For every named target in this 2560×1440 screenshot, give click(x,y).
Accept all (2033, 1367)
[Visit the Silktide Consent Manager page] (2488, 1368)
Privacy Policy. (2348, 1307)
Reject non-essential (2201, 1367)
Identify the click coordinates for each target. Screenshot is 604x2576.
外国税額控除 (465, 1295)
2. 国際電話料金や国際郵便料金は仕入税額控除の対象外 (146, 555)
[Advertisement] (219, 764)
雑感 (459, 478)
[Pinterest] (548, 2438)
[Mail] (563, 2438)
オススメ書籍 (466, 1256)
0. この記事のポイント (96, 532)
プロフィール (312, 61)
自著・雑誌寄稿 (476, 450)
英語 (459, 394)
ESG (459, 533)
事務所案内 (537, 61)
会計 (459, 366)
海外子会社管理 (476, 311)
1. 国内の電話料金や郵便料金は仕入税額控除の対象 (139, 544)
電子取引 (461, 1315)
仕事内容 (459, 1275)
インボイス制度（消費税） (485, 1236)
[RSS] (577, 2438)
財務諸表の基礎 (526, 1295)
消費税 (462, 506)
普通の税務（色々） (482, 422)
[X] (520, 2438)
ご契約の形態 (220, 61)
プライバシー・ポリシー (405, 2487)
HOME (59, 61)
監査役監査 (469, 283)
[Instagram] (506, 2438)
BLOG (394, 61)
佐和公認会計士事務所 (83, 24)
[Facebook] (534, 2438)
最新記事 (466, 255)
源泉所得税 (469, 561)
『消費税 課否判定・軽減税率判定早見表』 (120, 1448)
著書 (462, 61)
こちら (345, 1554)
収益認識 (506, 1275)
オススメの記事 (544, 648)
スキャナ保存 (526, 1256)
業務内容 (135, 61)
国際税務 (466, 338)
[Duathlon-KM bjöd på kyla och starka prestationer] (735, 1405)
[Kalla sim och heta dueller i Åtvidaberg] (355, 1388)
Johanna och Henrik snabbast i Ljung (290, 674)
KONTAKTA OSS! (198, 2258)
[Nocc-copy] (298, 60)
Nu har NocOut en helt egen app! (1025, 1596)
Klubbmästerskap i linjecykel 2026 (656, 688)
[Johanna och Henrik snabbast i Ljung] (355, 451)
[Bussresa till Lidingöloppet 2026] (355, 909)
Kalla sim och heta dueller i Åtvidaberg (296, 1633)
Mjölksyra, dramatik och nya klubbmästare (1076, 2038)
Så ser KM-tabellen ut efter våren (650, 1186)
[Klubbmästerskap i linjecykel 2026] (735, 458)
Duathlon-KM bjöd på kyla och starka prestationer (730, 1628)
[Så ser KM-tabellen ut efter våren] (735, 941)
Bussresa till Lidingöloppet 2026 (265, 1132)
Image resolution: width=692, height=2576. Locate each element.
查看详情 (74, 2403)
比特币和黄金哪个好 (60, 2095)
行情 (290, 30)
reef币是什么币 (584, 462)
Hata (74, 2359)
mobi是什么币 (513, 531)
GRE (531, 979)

- [TO DO] Retype the whole of the material word for word.

- [SOLUTION FOR THIS EXERCISE]
For every named target in this 2560×1440 screenshot, give click(x,y).
Accept all (2033, 1367)
[Visit the Silktide Consent Manager page] (2488, 1368)
Privacy Policy. (2348, 1307)
Reject non-essential (2201, 1367)
Identify the click coordinates for each target. Screenshot is 604x2576.
外国税額控除 (465, 1295)
2. 国際電話料金や国際郵便料金は仕入税額控除の対象外 (146, 555)
[Advertisement] (219, 764)
雑感 (459, 478)
[Pinterest] (548, 2438)
[Mail] (563, 2438)
オススメ書籍 (466, 1256)
0. この記事のポイント (96, 532)
プロフィール (312, 61)
自著・雑誌寄稿 (476, 450)
英語 (459, 394)
ESG (459, 533)
事務所案内 (537, 61)
会計 (459, 366)
海外子会社管理 (476, 311)
1. 国内の電話料金や郵便料金は仕入税額控除の対象 (139, 544)
電子取引 (461, 1315)
仕事内容 (459, 1275)
インボイス制度（消費税） (485, 1236)
[RSS] (577, 2438)
財務諸表の基礎 (526, 1295)
消費税 (462, 506)
普通の税務（色々） (482, 422)
[X] (520, 2438)
ご契約の形態 (220, 61)
プライバシー・ポリシー (405, 2487)
HOME (59, 61)
監査役監査 (469, 283)
[Instagram] (506, 2438)
BLOG (394, 61)
佐和公認会計士事務所 (83, 24)
[Facebook] (534, 2438)
最新記事 (466, 255)
源泉所得税 (469, 561)
『消費税 課否判定・軽減税率判定早見表』 (120, 1448)
著書 (462, 61)
こちら (345, 1554)
収益認識 (506, 1275)
オススメの記事 (544, 648)
スキャナ保存 (526, 1256)
業務内容 (135, 61)
国際税務 (466, 338)
[Duathlon-KM bjöd på kyla och starka prestationer] (735, 1405)
[Kalla sim och heta dueller i Åtvidaberg] (355, 1388)
Johanna och Henrik snabbast i Ljung (290, 674)
KONTAKTA OSS! (198, 2258)
[Nocc-copy] (298, 60)
Nu har NocOut en helt egen app! (1025, 1596)
Klubbmästerskap i linjecykel 2026 (656, 688)
[Johanna och Henrik snabbast i Ljung] (355, 451)
[Bussresa till Lidingöloppet 2026] (355, 909)
Kalla sim och heta dueller i Åtvidaberg (296, 1633)
Mjölksyra, dramatik och nya klubbmästare (1076, 2038)
Så ser KM-tabellen ut efter våren (650, 1186)
[Klubbmästerskap i linjecykel 2026] (735, 458)
Duathlon-KM bjöd på kyla och starka prestationer (730, 1628)
[Så ser KM-tabellen ut efter våren] (735, 941)
Bussresa till Lidingöloppet 2026 (265, 1132)
Image resolution: width=692, height=2576. Locate each element.
查看详情 (74, 2403)
比特币和黄金哪个好 (60, 2095)
行情 (290, 30)
reef币是什么币 (584, 462)
Hata (74, 2359)
mobi是什么币 (513, 531)
GRE (531, 979)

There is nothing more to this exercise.